Exercise requirements: A precise reproduction of every record below is needed, minus the pictures.

Records for the task:
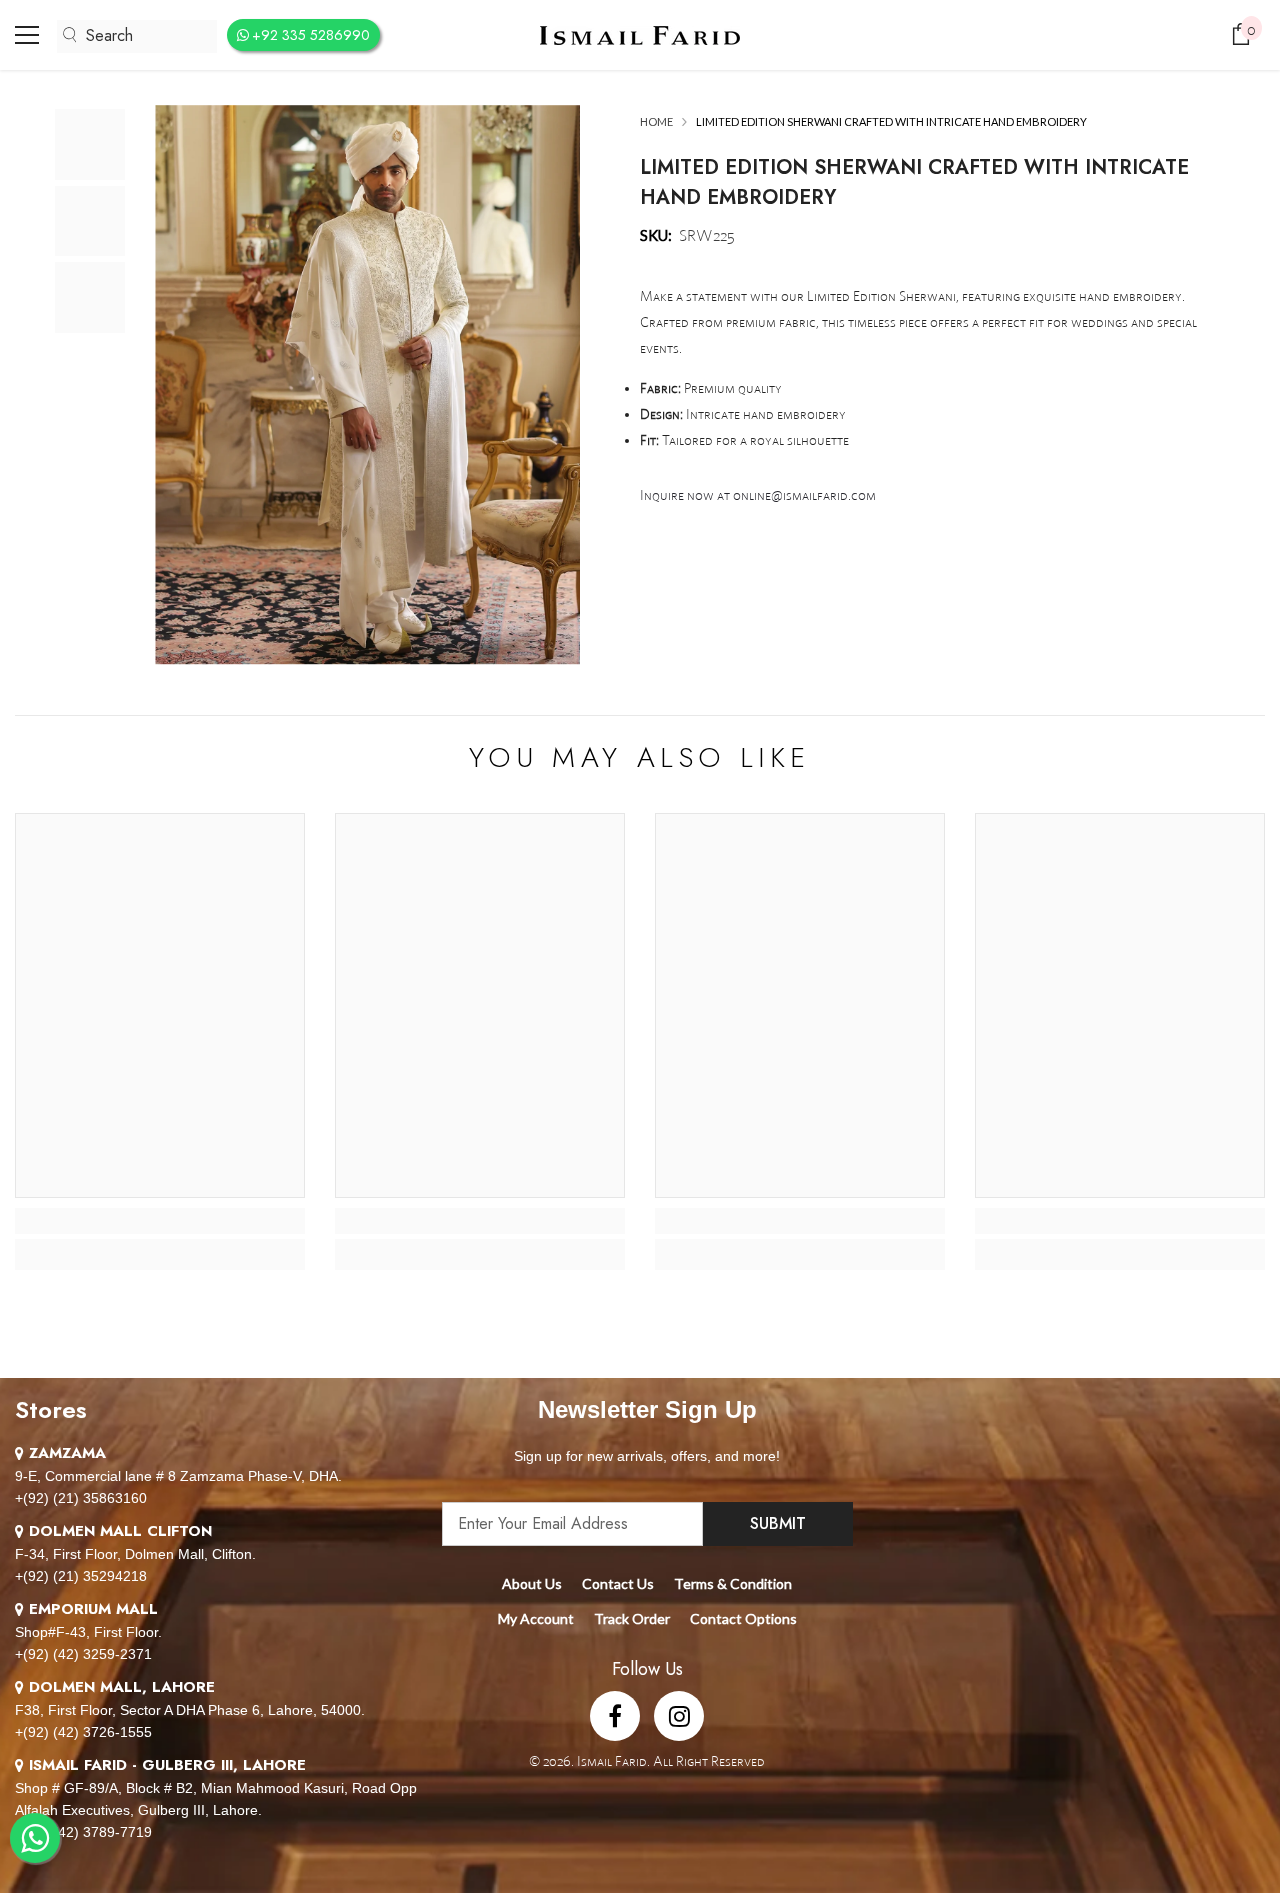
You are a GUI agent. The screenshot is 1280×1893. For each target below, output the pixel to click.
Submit (778, 1523)
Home (656, 121)
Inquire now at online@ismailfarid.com (758, 495)
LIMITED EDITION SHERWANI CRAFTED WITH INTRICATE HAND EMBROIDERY (914, 182)
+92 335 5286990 (311, 35)
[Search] (137, 36)
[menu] (27, 35)
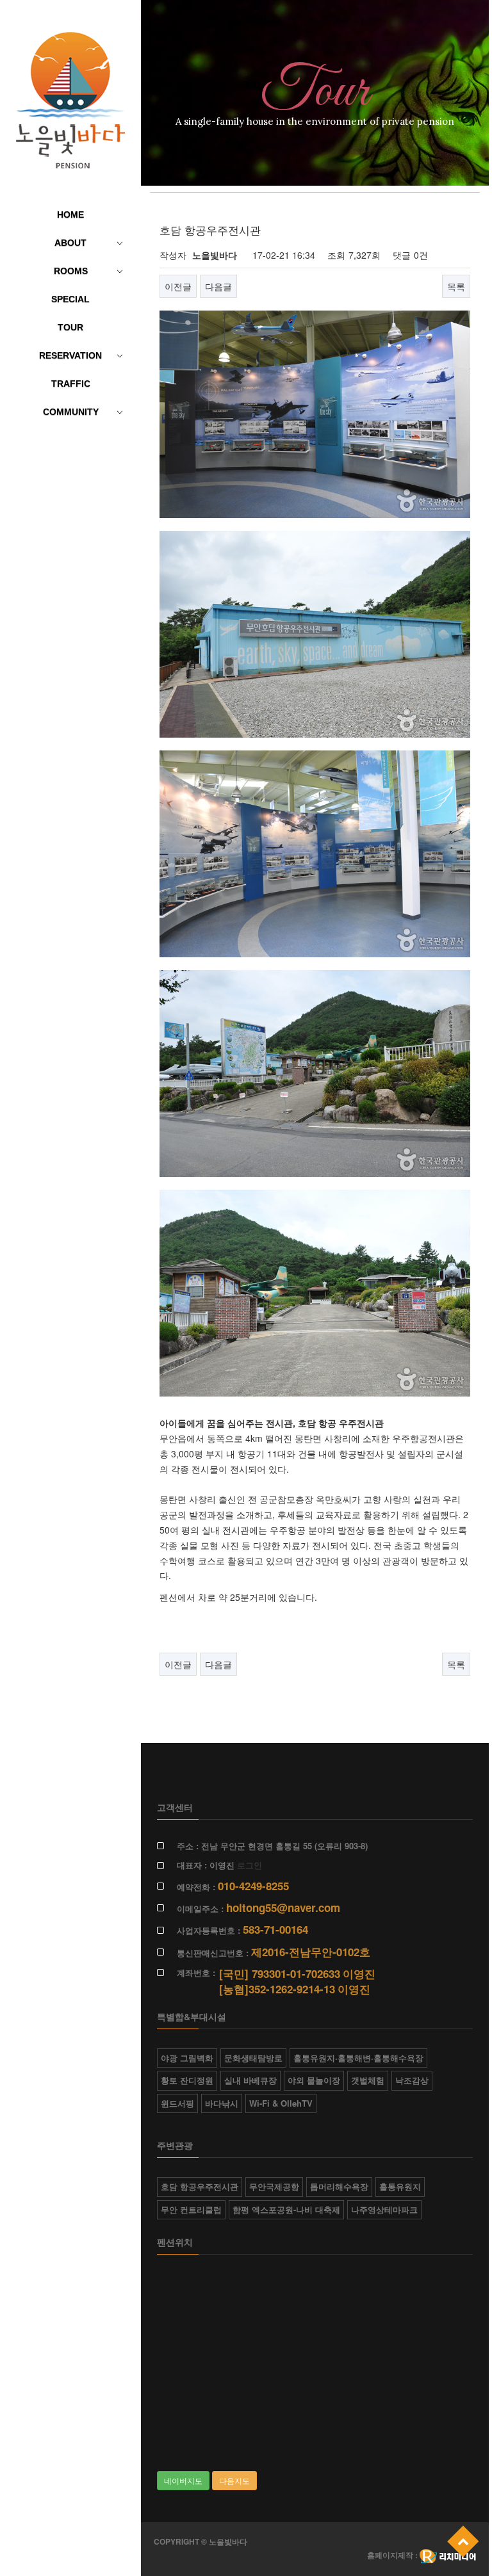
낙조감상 (412, 2080)
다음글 (218, 286)
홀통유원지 (400, 2186)
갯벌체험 (367, 2080)
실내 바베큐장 (250, 2080)
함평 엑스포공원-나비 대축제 (286, 2209)
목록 (456, 286)
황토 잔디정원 (187, 2080)
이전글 (178, 286)
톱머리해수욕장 (339, 2186)
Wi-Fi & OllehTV (281, 2103)
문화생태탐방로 (253, 2058)
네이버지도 (183, 2480)
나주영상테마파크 (384, 2209)
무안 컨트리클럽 (191, 2209)
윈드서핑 (177, 2103)
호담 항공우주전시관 (199, 2186)
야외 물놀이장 (314, 2080)
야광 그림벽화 (187, 2058)
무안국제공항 (274, 2186)
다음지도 (234, 2480)
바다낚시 (221, 2103)
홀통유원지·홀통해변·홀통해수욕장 (358, 2058)
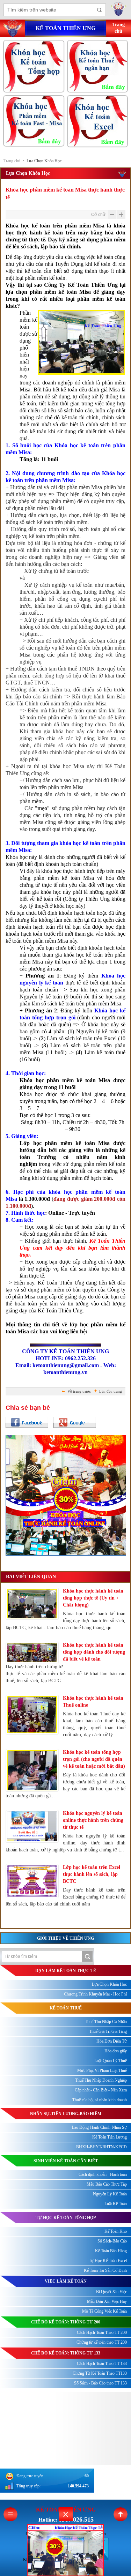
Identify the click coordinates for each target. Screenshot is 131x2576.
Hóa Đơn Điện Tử (111, 2041)
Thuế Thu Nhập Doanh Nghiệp (101, 2080)
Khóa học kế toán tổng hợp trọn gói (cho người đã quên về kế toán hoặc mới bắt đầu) (94, 1759)
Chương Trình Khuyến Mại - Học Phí (95, 1994)
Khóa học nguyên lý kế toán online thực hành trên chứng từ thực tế (93, 1820)
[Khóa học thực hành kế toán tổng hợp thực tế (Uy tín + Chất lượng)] (32, 1603)
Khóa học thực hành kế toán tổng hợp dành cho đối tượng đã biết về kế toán (94, 1652)
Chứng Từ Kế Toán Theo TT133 (100, 2373)
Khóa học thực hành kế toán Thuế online (93, 1701)
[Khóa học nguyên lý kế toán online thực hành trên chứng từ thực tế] (32, 1826)
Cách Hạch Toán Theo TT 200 (102, 2332)
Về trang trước (79, 1391)
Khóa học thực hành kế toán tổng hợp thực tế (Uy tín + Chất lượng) (93, 1598)
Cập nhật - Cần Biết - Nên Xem (101, 2090)
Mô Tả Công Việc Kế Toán (104, 2311)
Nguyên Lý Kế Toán (110, 2194)
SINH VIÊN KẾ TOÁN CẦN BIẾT (66, 2160)
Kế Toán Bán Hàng (111, 2250)
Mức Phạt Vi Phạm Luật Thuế (102, 2070)
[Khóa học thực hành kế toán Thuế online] (32, 1714)
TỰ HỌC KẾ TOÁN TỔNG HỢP (66, 2217)
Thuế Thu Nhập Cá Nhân (106, 2021)
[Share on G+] (74, 1422)
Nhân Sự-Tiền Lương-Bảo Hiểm (65, 2113)
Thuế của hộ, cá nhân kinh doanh (99, 2099)
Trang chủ (11, 160)
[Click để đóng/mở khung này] (66, 2514)
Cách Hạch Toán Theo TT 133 (102, 2363)
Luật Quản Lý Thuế (110, 2060)
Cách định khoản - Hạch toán (103, 2174)
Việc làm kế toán (66, 2281)
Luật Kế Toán (115, 2203)
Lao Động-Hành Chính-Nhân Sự (99, 2127)
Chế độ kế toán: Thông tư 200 (65, 2322)
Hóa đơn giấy (115, 2051)
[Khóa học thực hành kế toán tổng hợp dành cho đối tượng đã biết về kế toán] (32, 1652)
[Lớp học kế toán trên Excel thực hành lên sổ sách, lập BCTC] (32, 1880)
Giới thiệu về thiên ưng (65, 1938)
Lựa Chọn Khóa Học (44, 160)
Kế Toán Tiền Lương (109, 2137)
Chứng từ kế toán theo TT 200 (102, 2342)
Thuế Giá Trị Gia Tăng (108, 2031)
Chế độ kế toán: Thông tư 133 (65, 2353)
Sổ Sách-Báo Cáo (112, 2241)
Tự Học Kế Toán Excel (108, 2260)
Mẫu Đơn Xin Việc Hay (107, 2301)
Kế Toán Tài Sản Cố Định (105, 2270)
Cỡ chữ (98, 214)
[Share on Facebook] (27, 1422)
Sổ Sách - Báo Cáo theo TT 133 (100, 2383)
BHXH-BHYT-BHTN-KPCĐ (101, 2146)
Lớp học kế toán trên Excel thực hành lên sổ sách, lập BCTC (91, 1874)
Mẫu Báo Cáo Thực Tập (107, 2184)
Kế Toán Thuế (66, 2008)
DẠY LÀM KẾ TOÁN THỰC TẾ (65, 1970)
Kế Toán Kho (115, 2231)
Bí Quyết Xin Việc (111, 2291)
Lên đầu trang (110, 1391)
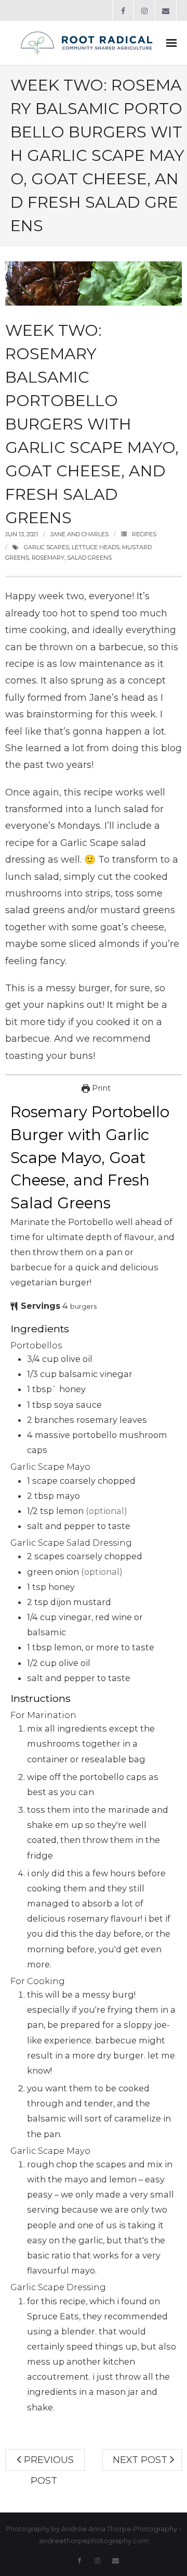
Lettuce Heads (95, 547)
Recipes (144, 534)
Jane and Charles (79, 534)
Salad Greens (89, 557)
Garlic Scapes (46, 547)
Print (100, 1088)
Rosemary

Result for this task:
You are a GUI agent. The screenshot is 1280×1893. For each target below, output the pixel to click.
Submit (778, 1523)
Home (656, 121)
Inquire now at online@ismailfarid.com (758, 495)
LIMITED EDITION SHERWANI CRAFTED WITH INTRICATE HAND EMBROIDERY (914, 182)
+92 335 5286990 (311, 35)
[Search] (137, 36)
[menu] (27, 35)
낙조감상 (412, 2080)
다음글 (218, 286)
홀통유원지 (400, 2186)
갯벌체험 (367, 2080)
실내 바베큐장 (250, 2080)
함평 엑스포공원-나비 대축제 (286, 2209)
목록 (456, 286)
황토 잔디정원 (187, 2080)
이전글 (178, 286)
톱머리해수욕장 (339, 2186)
Wi-Fi & OllehTV (281, 2103)
문화생태탐방로 (253, 2058)
네이버지도 (183, 2480)
나주영상테마파크 (384, 2209)
무안 컨트리클럽 (191, 2209)
윈드서핑 (177, 2103)
호담 항공우주전시관 (199, 2186)
야외 물놀이장 (314, 2080)
야광 그림벽화 (187, 2058)
무안국제공항 (274, 2186)
다음지도 (234, 2480)
바다낚시 (221, 2103)
홀통유원지·홀통해변·홀통해수욕장 (358, 2058)
Identify the click coordinates for each target. Screenshot is 131x2576.
Hóa Đơn Điện Tử (111, 2041)
Thuế Thu Nhập Doanh Nghiệp (101, 2080)
Khóa học kế toán tổng hợp trọn gói (cho người đã quên về kế toán hoặc mới bắt đầu) (94, 1759)
Chương Trình Khuyến Mại - Học Phí (95, 1994)
Khóa học nguyên lý kế toán online thực hành trên chứng từ thực tế (93, 1820)
[Khóa học thực hành kế toán tổng hợp thực tế (Uy tín + Chất lượng)] (32, 1603)
Khóa học thực hành kế toán tổng hợp dành cho đối tượng đã biết về kế toán (94, 1652)
Chứng Từ Kế Toán Theo TT133 (100, 2373)
Khóa học thực hành kế toán Thuế online (93, 1701)
[Khóa học nguyên lý kế toán online thực hành trên chứng từ thực tế] (32, 1826)
Cách Hạch Toán Theo TT 200 (102, 2332)
Về trang trước (79, 1391)
Khóa học thực hành kế toán tổng hợp thực tế (Uy tín + Chất lượng) (93, 1598)
Cập nhật - Cần Biết - Nên Xem (101, 2090)
Mô Tả Công Việc Kế Toán (104, 2311)
Nguyên Lý Kế Toán (110, 2194)
SINH VIÊN KẾ TOÁN CẦN BIẾT (66, 2160)
Kế Toán Bán Hàng (111, 2250)
Mức Phạt Vi Phạm Luật Thuế (102, 2070)
[Khóa học thực hành kế toán Thuế online] (32, 1714)
TỰ HỌC KẾ TOÁN TỔNG HỢP (66, 2217)
Thuế Thu Nhập Cá Nhân (106, 2021)
[Share on G+] (74, 1422)
Nhân Sự-Tiền Lương-Bảo Hiểm (65, 2113)
Thuế của hộ, cá nhân kinh doanh (99, 2099)
Trang chủ (11, 160)
[Click để đóng/mở khung này] (66, 2514)
Cách Hạch Toán Theo TT 133 (102, 2363)
Luật Quản Lý Thuế (110, 2060)
Cách định khoản - Hạch toán (103, 2174)
Việc làm kế toán (66, 2281)
Luật Kế Toán (115, 2203)
Lao Động-Hành Chính-Nhân Sự (99, 2127)
Chế độ kế toán: Thông tư 200 (65, 2322)
Hóa đơn giấy (115, 2051)
[Khóa học thực hành kế toán tổng hợp dành cho đối tượng đã biết về kế toán] (32, 1652)
[Lớp học kế toán trên Excel thực hành lên sổ sách, lập BCTC] (32, 1880)
Giới thiệu về thiên ưng (65, 1938)
Lựa Chọn Khóa Học (44, 160)
Kế Toán Tiền Lương (109, 2137)
Chứng từ kế toán theo TT 200 (102, 2342)
Thuế Giá Trị Gia Tăng (108, 2031)
Chế độ kế toán: Thông tư 133 (65, 2353)
Sổ Sách-Báo Cáo (112, 2241)
Tự Học Kế Toán Excel (108, 2260)
Mẫu Đơn Xin Việc Hay (107, 2301)
Kế Toán Tài Sản Cố Định (105, 2270)
Cỡ chữ (98, 214)
[Share on Facebook] (27, 1422)
Sổ Sách - Báo Cáo theo TT 133 (100, 2383)
BHXH-BHYT-BHTN-KPCĐ (101, 2146)
Lớp học kế toán trên Excel thực hành lên sổ sách, lập BCTC (91, 1874)
Mẫu Báo Cáo Thực Tập (107, 2184)
Kế Toán Thuế (66, 2008)
DẠY LÀM KẾ TOÁN THỰC TẾ (65, 1970)
Kế Toán Kho (115, 2231)
Bí Quyết Xin Việc (111, 2291)
Lên đầu trang (110, 1391)
Lettuce Heads (95, 547)
Recipes (144, 534)
Jane and Charles (79, 534)
Salad Greens (89, 557)
Garlic Scapes (46, 547)
Print (100, 1088)
Rosemary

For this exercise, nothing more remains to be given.